The idea is part of a ‘masterplan’ put together by consultants on behalf of East Renfrewshire Council that would extensively redevelop Eastwood Park.
The park currently houses a leisure centre and theatre, the council’s own HQ and St Ninian’s High School.
More than 100 people who use Eastwood Nursery Allotment Association's site are calling on councillors to rethink the proposals.
Colin Stanage, chairman of ENAA, said: “Local residents have invested more than eight years of time and money in transforming this patch of waste ground into a thriving and environmentally friendly community space.
“It is used not only by individuals but also by the high school and additional needs pupils from Isobel Mair school. We have a sensory garden, and a recently planted orchard with varieties of Scottish fruit trees.
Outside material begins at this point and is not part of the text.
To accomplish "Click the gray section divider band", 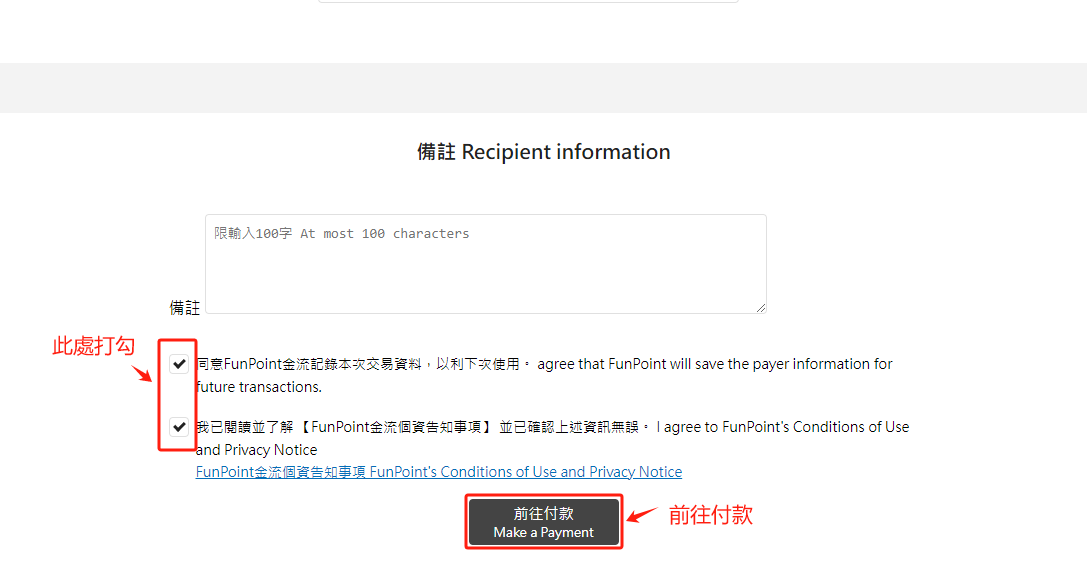I will pos(543,88).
“It is beyond belief that anyone would recommend covering that in concrete and parking cars on it, in this day and age.
“It seems a very strange thing for East Renfrewshire to be contemplating in the year when Glasgow is playing host to the COP 26 UN Climate Change Conference.
"We hope the council will see sense and reject this absurd proposal.”
Two of the four main options proposed by the council’s consultants involve the demolition and relocation of the council offices, as part of a plan to upgrade the sports centre and theatre, and make cosmetic improvements to the approach to the school, which a report says is ‘dominated’ by existing car parking.
Consultants suggest the total project will involve construction costs of between £31 and £42 million.
All but one of the options to be presented to councillors involve demolishing the allotment site - which was set up with council backing just seven years ago - to make way for a £1.7m car park for teachers.
The report merely says the allotments do not “add value” to the park.
The planners suggest they could be moved to a nearby sports pitch currently used by the school.
Were the site moved, the association’s 60 plotholders would lose the results of years of effort and investment.
They also point out this would also mean the waste of more than £100,000 of public funding which has gone into the site since it was set up in 2012, including grants of £75,000 and £21,000 from Whitelee Windfarm Fund, £10,000 from the Big Lottery fund and £5,000 from the council.
Consultants were commissioned after the council’s director of Environment Andrew Cahill said a vision was being developed to create a new park with a mix of different land uses.
In a further report to council in December, Mr Cahill said the consultants’s ideas were merely options. “They are not firm recommendations… they are merely suggestions/possibilities.”
ENAA members are hoping this is the case and councillors will recognise the importance of their site to the area.
No one from the allotments has been consulted about any of the proposals and the committee says it has had no response to a request for the council to meet with plot-holders to discuss them.
Mr Stanage added: “Surely a community facility involving dozens of people in active, environmentally friendly, inclusive and welcoming activities, with a strong community spirit deserves better than that?
“The alternative site is much too small and schools would likely have no space either even though our lease specifies the inclusion of schools.
“But you can’t just ‘move’ an allotment site either. It’s like saying you can move Rouken Glen park a bit to the left.”
Friends of the Earth Scotland’s Air Pollution Campaigner Gavin Thomson said: "Concreting over allotments to provide new car parking spaces is a very concerning proposal.
"Councils and Government have known for years about the devastating impact of air pollution on our health yet they are unwilling to make the necessary changes that will lessen the stranglehold of cars on our lives.”
An East Renfrewshire Council spokesman said: “The consultant’s report presented to councillors in December 2019 is simply a list of options for the council to consider.
"The report identifies a wide range of options, but these are not firm recommendations.
"All options within the report will be discussed in due course. A cross-party member and officer working group is being established to consider the consultant’s report and will report back to the council in due course with proposals on the way forward.”